Pain medications such as non-steroidal anti-inflammatory drugs (NSAIDs) and paracetamol (acetaminophen) help in the management of pain. The use of corticosteroids seems to increase slightly the likelihood of resolution and the reduction of pain, but more analysis is necessary to ensure that this minimal benefit outweighs the risks. Antibiotics probably reduce pain, diminish headaches and could prevent some sore throat complications, but as these effects are small they must be balanced with the threat of antimicrobial resistance. It is not known whether antibiotics are effective for preventing recurrent sore throat.

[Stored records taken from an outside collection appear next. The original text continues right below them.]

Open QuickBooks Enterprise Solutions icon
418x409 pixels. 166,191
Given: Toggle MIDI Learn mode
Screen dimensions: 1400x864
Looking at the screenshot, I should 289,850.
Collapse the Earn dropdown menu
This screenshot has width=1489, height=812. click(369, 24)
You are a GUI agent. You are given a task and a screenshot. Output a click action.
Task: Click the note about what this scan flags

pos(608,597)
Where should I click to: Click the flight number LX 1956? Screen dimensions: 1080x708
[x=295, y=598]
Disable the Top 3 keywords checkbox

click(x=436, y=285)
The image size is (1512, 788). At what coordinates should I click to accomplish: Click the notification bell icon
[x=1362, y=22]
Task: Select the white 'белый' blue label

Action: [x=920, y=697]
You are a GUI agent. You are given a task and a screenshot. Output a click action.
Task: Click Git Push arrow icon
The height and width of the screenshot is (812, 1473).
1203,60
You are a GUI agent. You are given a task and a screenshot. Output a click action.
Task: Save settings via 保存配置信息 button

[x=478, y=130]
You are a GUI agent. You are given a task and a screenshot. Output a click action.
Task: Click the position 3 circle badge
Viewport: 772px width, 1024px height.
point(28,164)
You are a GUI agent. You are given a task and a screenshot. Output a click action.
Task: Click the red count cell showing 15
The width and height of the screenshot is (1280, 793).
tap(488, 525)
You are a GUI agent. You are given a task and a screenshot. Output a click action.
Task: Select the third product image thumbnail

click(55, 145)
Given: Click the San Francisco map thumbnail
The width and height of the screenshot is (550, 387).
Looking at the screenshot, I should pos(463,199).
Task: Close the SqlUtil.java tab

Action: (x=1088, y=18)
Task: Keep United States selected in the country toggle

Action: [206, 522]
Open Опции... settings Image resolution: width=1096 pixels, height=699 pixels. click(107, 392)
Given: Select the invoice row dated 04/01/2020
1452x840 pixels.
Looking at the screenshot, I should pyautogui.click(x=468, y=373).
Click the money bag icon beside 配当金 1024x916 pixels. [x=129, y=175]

There is only limited evidence that a hot drink can help alleviate a sore throat, and other common cold and influenza symptoms. If the sore throat is unrelated to a cold and is caused by, for example, tonsillitis, a cold drink may be helpful.

There are also other medications such as lozenges which can help soothe irritated tissues of the throat.

Without active treatment, symptoms usually last two to seven days in children.

==Statistics==
In the United States, there are about 2.4 million emergency department visits with throat-related complaints per year.